A hamlet for the Queen Marie Antoinette
The strict formalism of the royal court bothered Marie Antoinette. The young queen preferred to retire to the Petit Trianon her husband Louis XVI offered her shortly after his accession to the throne. Following a rearrangement of the park by Richard Mique, the queen ordered an extension of the garden to the north and the construction of a small hamlet resembling a Normand village.
The queen’s hamlet is made up of about a dozen small thatched-roof houses. In this veritable farmland, the queen often took long walks and invited her most intimate acquaintances.
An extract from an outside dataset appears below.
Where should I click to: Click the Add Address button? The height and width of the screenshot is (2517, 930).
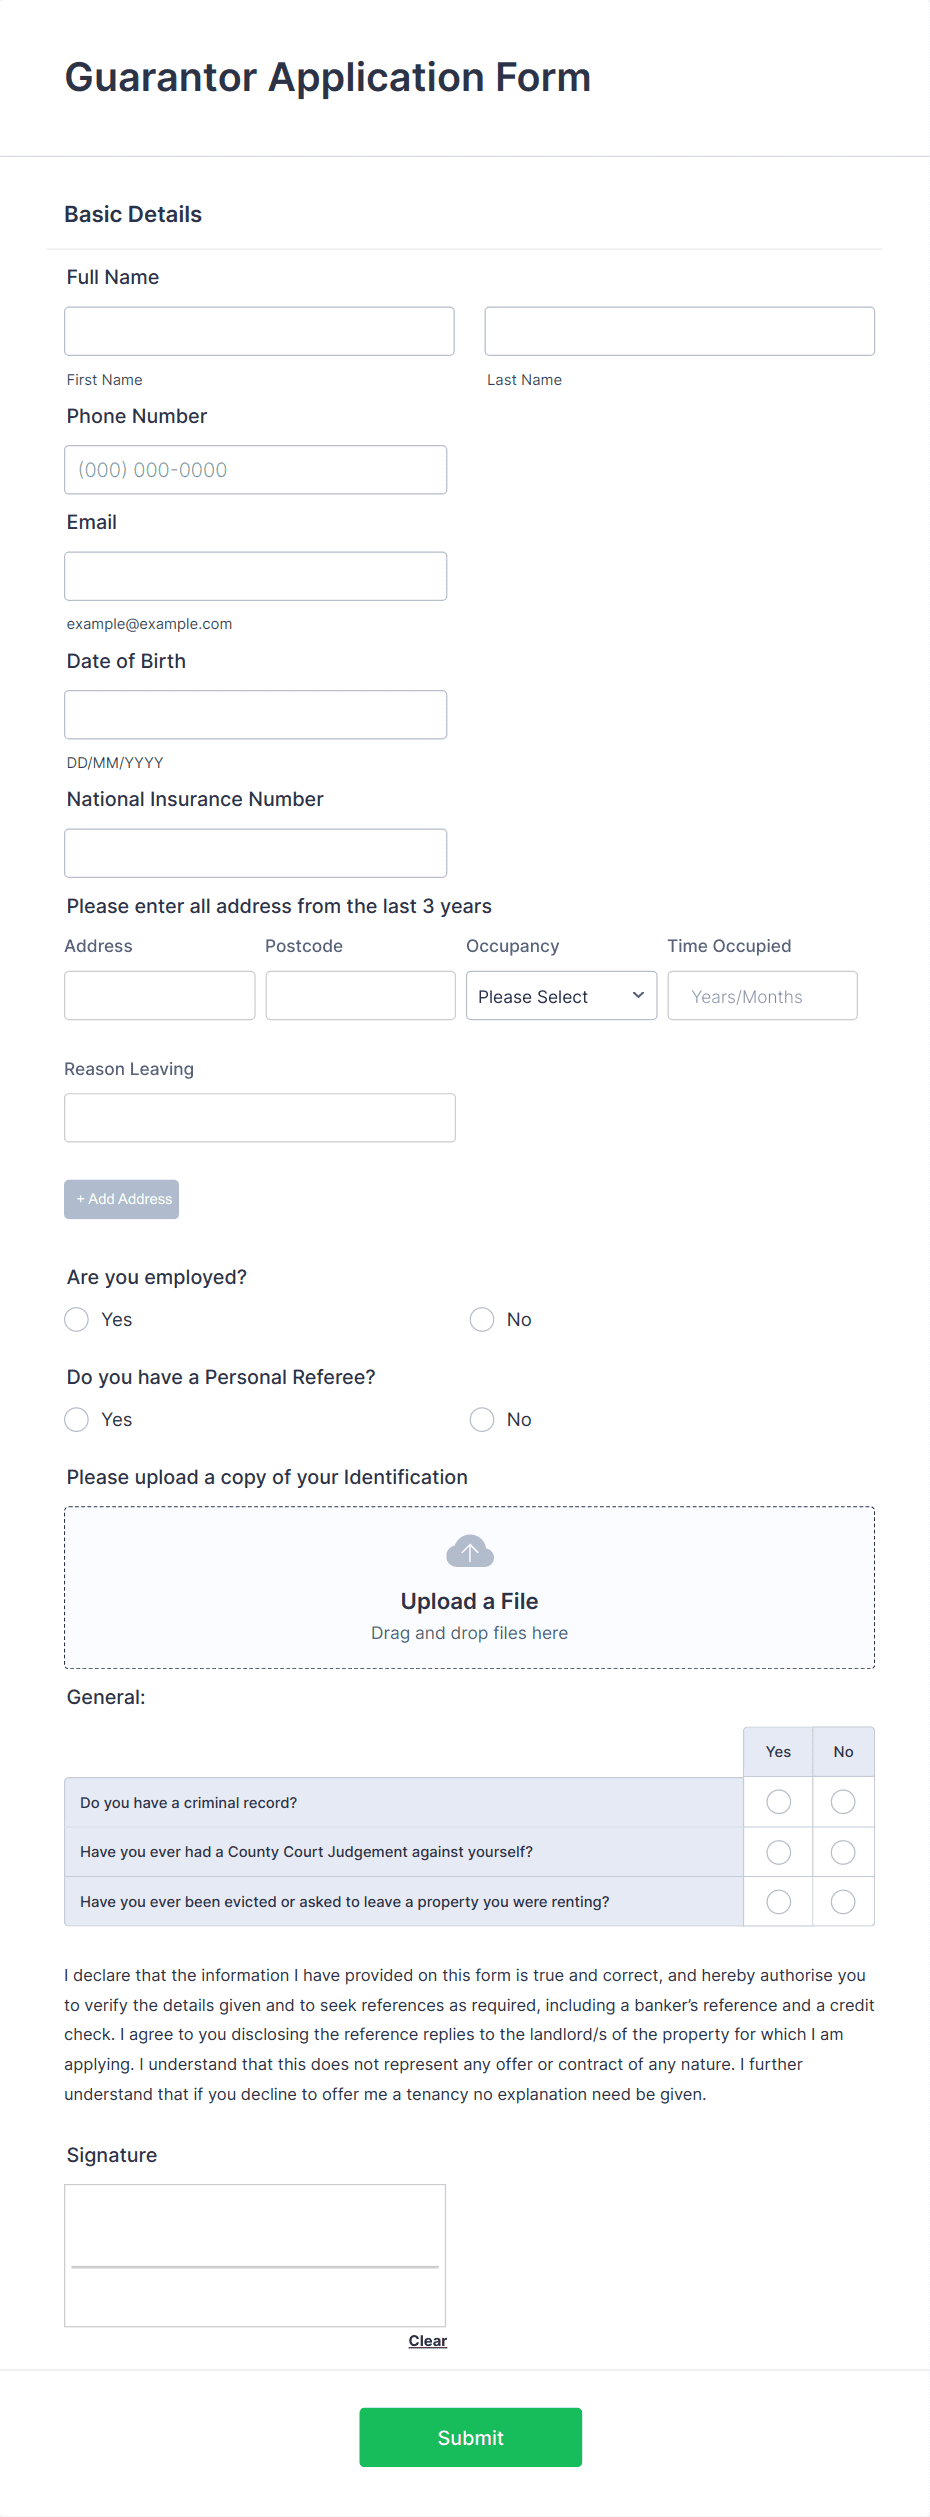click(121, 1198)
Construction of the queen’s hamlet
Work on the site began in 1783 and finished in 1786. Under the direction of the painter Hubert Robert, architect Richard Mique built the thatched houses around an artificial lake dredged specifically for the occasion.
Around the Marlborough tower that dominates the lake, several houses are reserved for Marie Antoinette and her guests: the queen’s home, a boudoir, a billiard hall, a mill, and others. More homes still were intended for farming: a barn, which has since disappeared, a dairy, and a farm with stable and chicken coop. The area is laid out to offer a beautiful view from the banks of the lake and offers an idyllic, painting-like atmosphere.
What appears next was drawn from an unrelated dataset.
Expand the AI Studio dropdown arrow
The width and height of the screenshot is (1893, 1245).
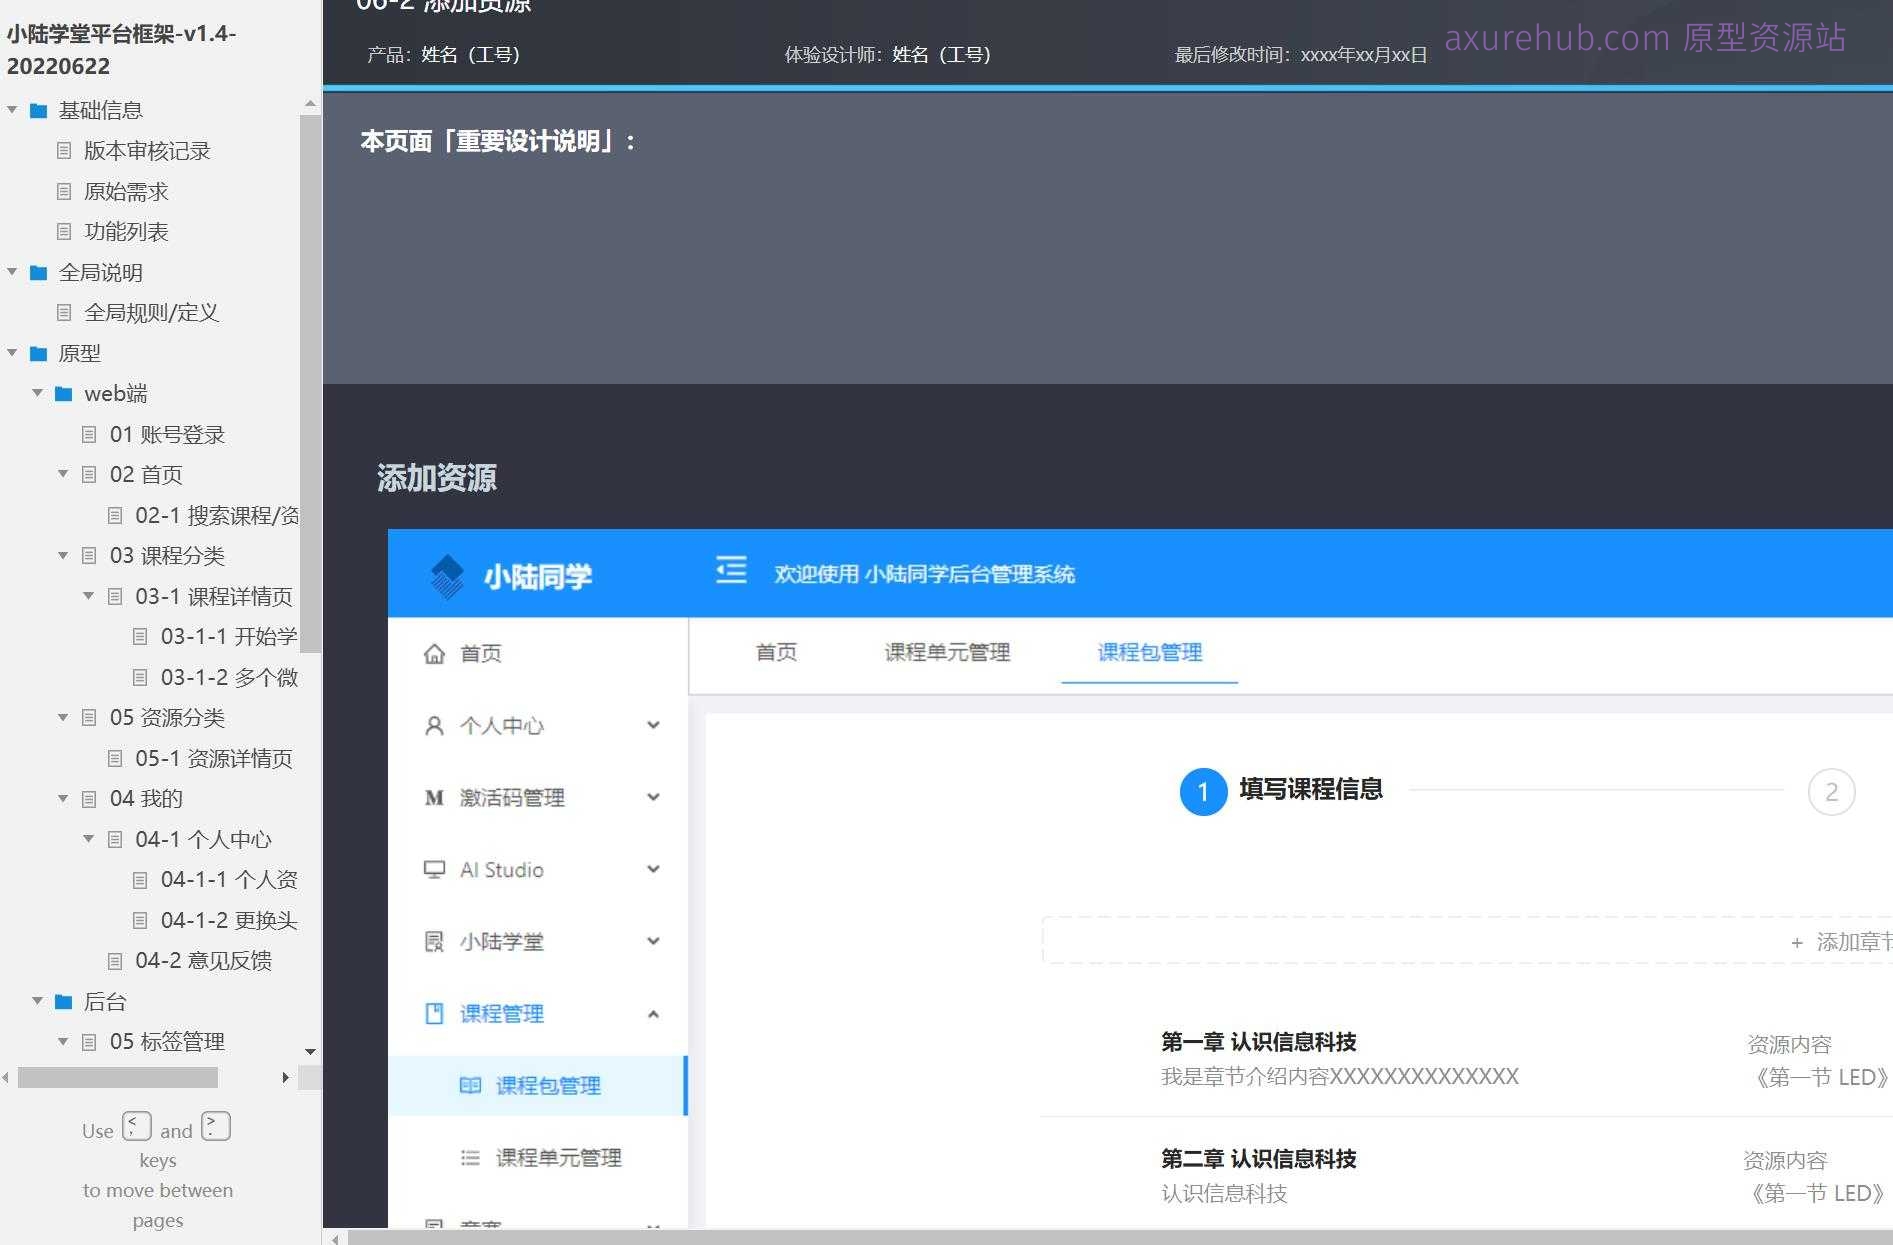(x=653, y=869)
The outside appearance of the houses contrasts with the intricate design of their interiors. Although their façades are an impeccable imitation of rural architecture, the interiors contain a number of precious furniture and decorative woodworks.
A country hamlet for the delight of the queen and her children
The queen’s hamlet demonstrates the taste for nature fashionable at the end of the 18th century. Inspired by the works of Rousseau, the elite took an interest in the virtues of rustic country life. Wealthy aristocrats at the height of fashion commissioned country hamlets in their chateau gardens. The hamlet built for Marie Antoinette was inspired by the hamlet of Louis de Bourbon, Prince of Condé at the Château de Chantilly.
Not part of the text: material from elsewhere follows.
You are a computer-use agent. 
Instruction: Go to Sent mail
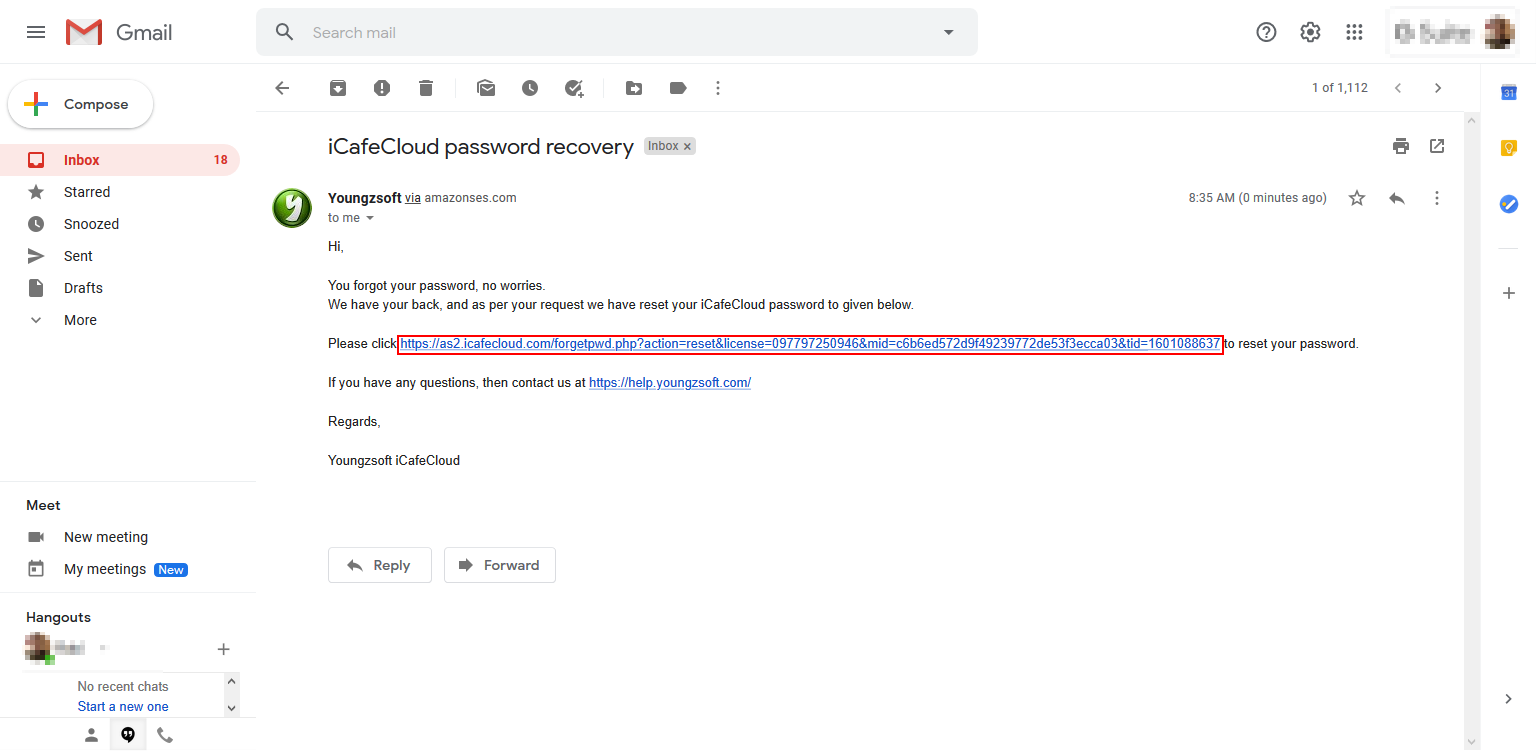coord(78,256)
But the queen’s hamlet was not only a retreat where Marie Antoinette could invite friends. It was also a classroom of sorts, where she educated the royal children about nature. They would go together to see cows being milked or to collect eggs at the coop.
Saving the hamlet from destruction
The queen Marie Antoinette did not enjoy her hamlet for long. When she left it on October 5, 1789, she was certain she would never see it again.
Abandoned after the departure of the monarchs, the hamlet suffered from lack of maintenance and the condition of the houses deteriorated rapidly. The emperor Napoleon I ordered its restoration in 1810, but it wasn’t until the early 20th century that the former glory of the queen’s hamlet was restored. A donation from the Rockefellers made the restoration possible. A second restoration at the end of the 1990s allowed the estate and Marie Antoinette’s hamlet to be opened to the public.
During your trip to Versailles, be sure to take a walk through the queen’s hamlet. Enjoy the quiet and the magic of the countryside as did Marie Antoinette, after taking in the opulence of the palace.